Aim: Leelamine (LLM) inhibits growth of human prostate cancer cells but the underlying mechanism is not fully understood. The present study was undertaken to determine the effect of LLM on cMyc, which is overexpressed in a subset of human prostate cancers. Methods: The effect of LLM on cMyc expression and activity was determined by western blotting/confocal microscopy and luciferase reporter assay, respectively. A transgenic mouse model of prostate cancer (Hi-Myc) was used to determine chemopreventive efficacy of LLM. Results: Exposure of androgen sensitive (LNCaP) and castration-resistant (22Rv1) human prostate cancer cells to LLM resulted in downregulation of protein and mRNA levels of cMyc. Overexpression of cMyc partially attenuated LLM-mediated inhibition of colony formation, cell viability, and cell migration in 22Rv1 and/or PC-3 cells. LLM treatment decreased protein levels of cMyc targets (e.g., lactate dehydrogenase), however, overexpression of cMyc did not attenuate these effects. A trend for a decrease in expression level of cMyc protein was discernible in 22Rv1 xenografts from LLM-treated mice compared with control mice. The LLM treatment (10 mg/kg body weight, 5 times/week) was well-tolerated by Hi-Myc transgenic mice. The incidence of high-grade prostatic intraepithelial neoplasia, adenocarcinoma in situ, and microinvasion was lower in LLM-treated Hi-Myc mice but the difference was not statistically significant. Conclusion: The present study reveals that LLM inhibits cMyc expression in human prostate cancer cells in vitro but concentrations higher than 10 mg/kg may be required to achieve chemoprevention of prostate cancer.

Leelamine mediates cancer cell death through inhibition of intracellular cholesterol transport

Mol Cancer Ther 2014 Jul;13(7):1690-703.PMID:24688051DOI:10.1158/1535-7163.MCT-13-0868.
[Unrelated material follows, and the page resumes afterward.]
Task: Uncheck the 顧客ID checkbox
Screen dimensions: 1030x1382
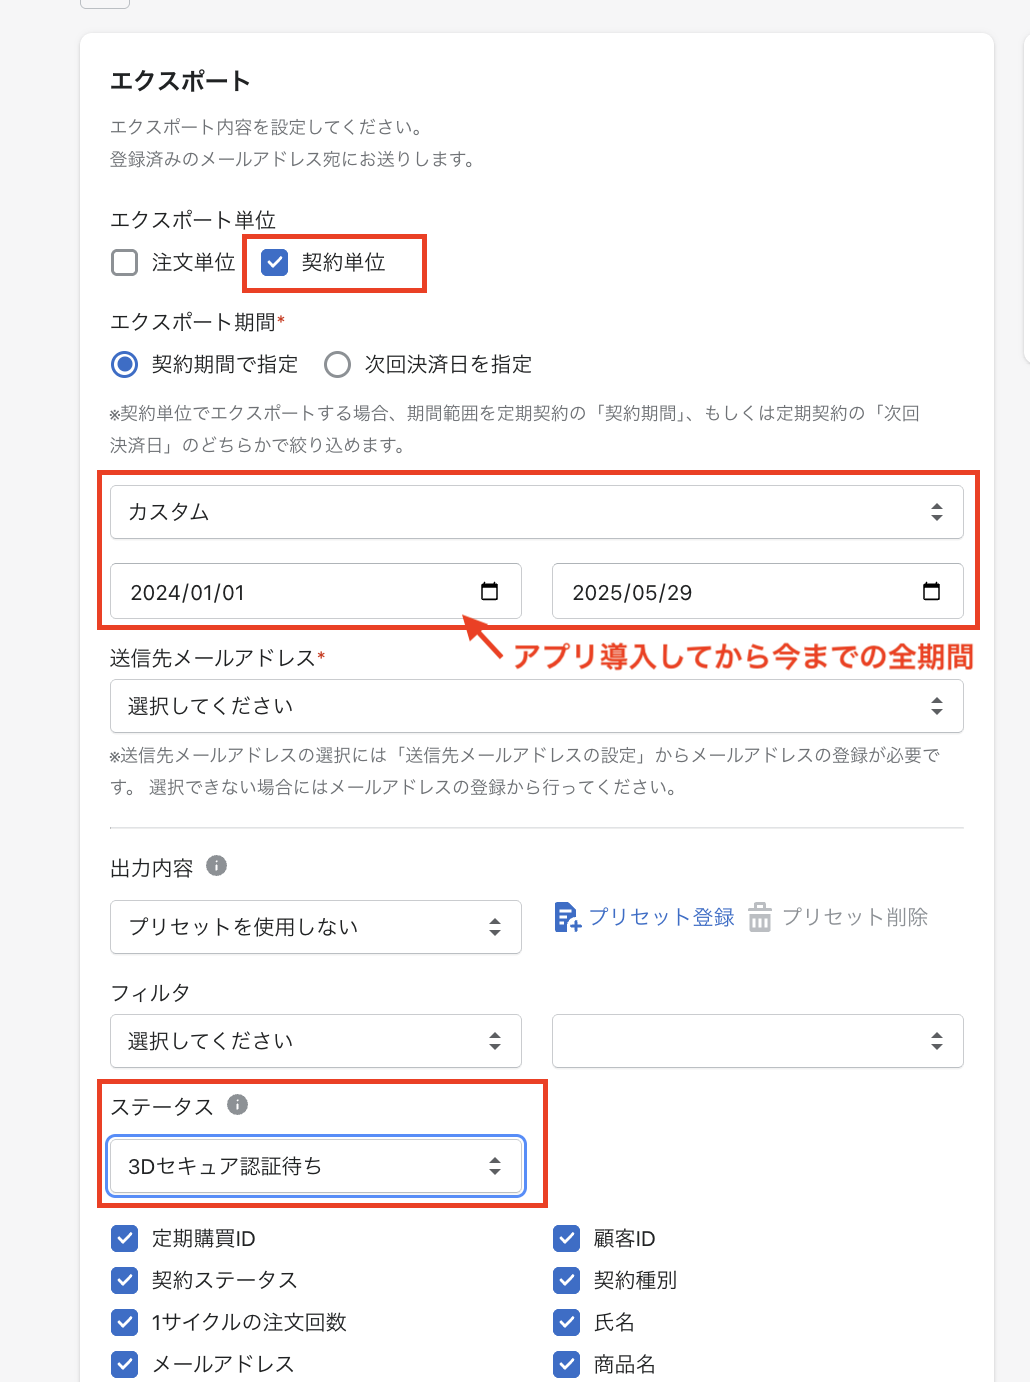Action: pyautogui.click(x=567, y=1239)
Leelamine is a promising compound for the treatment of cancer; however, the molecular mechanisms leading to leelamine-mediated cell death have not been identified. This report shows that Leelamine is a weakly basic amine with lysosomotropic properties, leading to its accumulation inside acidic organelles such as lysosomes. This accumulation leads to homeostatic imbalance in the lysosomal endosomal cell compartments that disrupts autophagic flux and intracellular cholesterol trafficking as well as receptor-mediated endocytosis. Electron micrographs of leelamine-treated cancer cells displayed accumulation of autophagosomes, membrane whorls, and lipofuscin-like structures, indicating disruption of lysosomal cell compartments. Early in the process, leelamine-mediated killing was a caspase-independent event triggered by cholesterol accumulation, as depletion of cholesterol using β-cyclodextrin treatment attenuated the cell death and restored the subcellular structures identified by electron microscopy. Protein microarray-based analyses of the intracellular signaling cascades showed alterations in RTK-AKT/STAT/MAPK signaling cascades, which was subsequently confirmed by Western blotting. Inhibition of Akt, Erk, and Stat signaling, together with abnormal deregulation of receptor tyrosine kinases, was caused by the inhibition of receptor-mediated endocytosis. This study is the first report demonstrating that Leelamine is a lysosomotropic, intracellular cholesterol transport inhibitor with potential chemotherapeutic properties leading to inhibition of autophagic flux and induction of cholesterol accumulation in lysosomal/endosomal cell compartments. Importantly, the findings of this study show the potential of Leelamine to disrupt cholesterol homeostasis for treatment of advanced-stage cancers.